Yukarı Pulluyazı Köyü’nü aşıp Güveççi Köyü’ne ulaşıyoruz. Buranın hâkim tepesine aynı isimle bir karakol konuşlanmış. Karakolun hemen karşı tepesini Suriye toprakları oluşturuyor. Burada Arapların oluşturduğu bir çadırkent görülüyor. Askerler, Güveççi’de oluşturulmak istenilen kamp bölgesine gidişimize izin vermiyor. Bir komutan, “Buraya nasıl girdiniz. Çabuk çıkın yoksa sizin için de bizim için de sıkıntı olur” diyor. Çoğunluğunu çocuk, kadın ve yaşlı olan Türkmenler, minibüslerle Kızılay’a ait Yayladağı Transit Deposu’na getiriliyor. 29 ve 30 Ocak tarihlerinde toplam 1635 kişi Yayladağı’na getirildi. Kimlik verilen ailelerin bir kısmı akrabalarının yanına, diğerleri ise Hatay, Antep ve Urfa’daki barınma merkezlerine sevk edildi.

İsmi okunan gitti

Türkmen erkeğin meydanda toplandığı, bir görevlinin isimlerini okuduğu dikkati çekiyor. İsmi listede okunanlar, minibüslere binerek askeri bölgeden AFAD’ın kiraladığı araçlarla sınıra doğru gitti. Bu kişilerin nereye gittiğinizi sorduğumuzda, “Bir kısmı Türkmen bölgesindeki araçlarını kontrol etmek için gidiyor ama çoğunluğu savaşmak amacıyla yola çıkıyor” dedi. Bir Türkmen, bölgeye savaşmak için gitmek isteyenlerin Yayladağı Emniyeti’nden izin almak zorunda olduklarını anlattı.

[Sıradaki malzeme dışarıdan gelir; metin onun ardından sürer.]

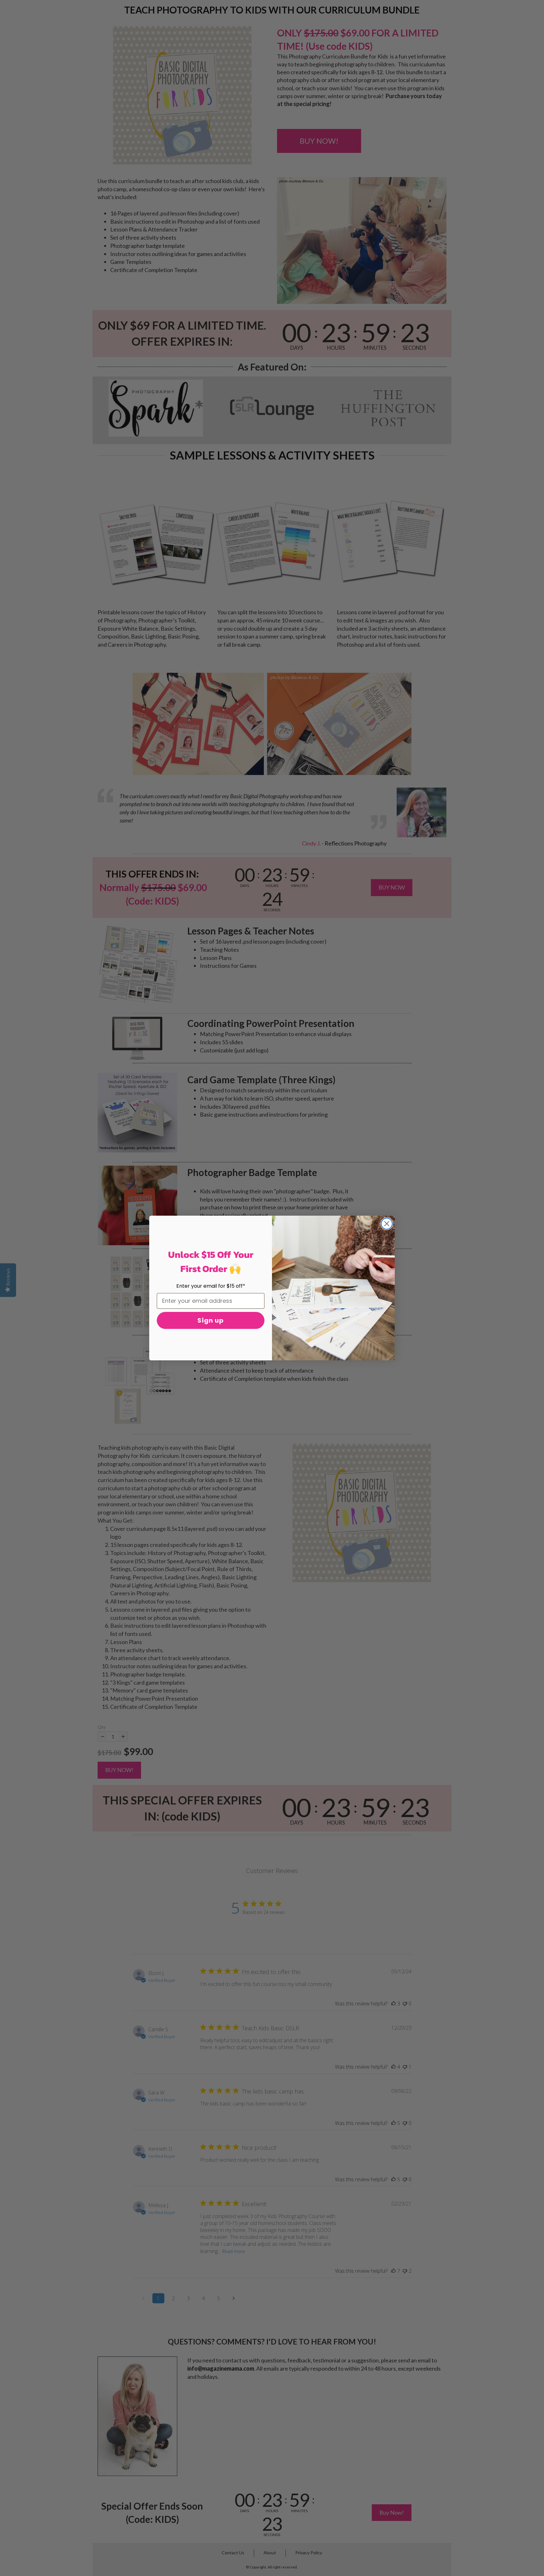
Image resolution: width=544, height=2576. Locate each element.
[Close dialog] (386, 1223)
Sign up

Türkiye savaşa girmesin diye dua ediyorum

Dün gün boyunca yaklaşık bin 500 Türkmen ve Arap aile Yayladağı’a getirildi. Transit deposunda tam bir dram yaşanıyor. Kaldıkları köylerden veya Yamadi kampından apar topar aldıkları eşyalarla Yayladağı’na gelenlerin tümüne hüzün hâkim. Bunlardan biri de 60 yaşındaki Ayşe Şerşi... Kulakları duymayan eşi Muhammet ve zihinsel engelli oğlu Rami ile Türkiye’ye sığındı. Şerşi, eşyalarıyla Yayladağı’nın ortasında kalakalmış. Akrabası olmadığı için sığınacak bir evi olmayan Şerşi ailesi, Yayladağı’ndaki kampa da alınmamış. Bu nedenle akşama kadar aile, transit deposu denilen alanda soğukta beklemek zorunda kaldı. Yamadi’de üç gün kaldıklarını anlatan Ayşe Şerşi, “nizam” dedikleri Esad askerlerinin buraya yaklaştığını belirterek, “Havada da tayyareler uçuyor. Bir oğlum ve 3 kızım Lazkiye’den çıkamadı. Köylerimiz bombalandı” dedi.

Müslümanlar sattı

74 yaşındaki Huriye Kabakçı da eşi ve bir kızıyla Yayladağı’a gelmiş. Yamadi’de bir hafta kaldıklarını anlatan Kabakçı, “Bayır’da köyümüz vardı. Tayyere geldi bombaladı. Köyler hep yakılıp yıkıldı, harap oldu. Bir oğlum şehit oldu. Bir oğlum Lazkiye’de. Suriyeliler, ‘Müslümanlar bizi sattı’ diyor. 5 sene oldu, hiçbir Arap ülkesi bize yardım etmedi” diye konuştu.

Ne olacak böyle?

4 yıldır Yayladağı’daki kampta kalan Türkmen Behçet Acus, iki gündür Kızıldağ’daki atışların arttığına dikkati çekerken, “Ne olacak böyle? Türkiye savaşa girmesin diye dua ediyorum” diye konuştu. Acus, 17 yaşındaki oğlunun Bayır bölgesinde savaştığını anlatırken gözleri dalıyor... Şerşi ailesinin durumuna da üzülen Acus, “Bu insanları nereye götüreceğim. Kimse sahip çıkmıyor” diye yakındı.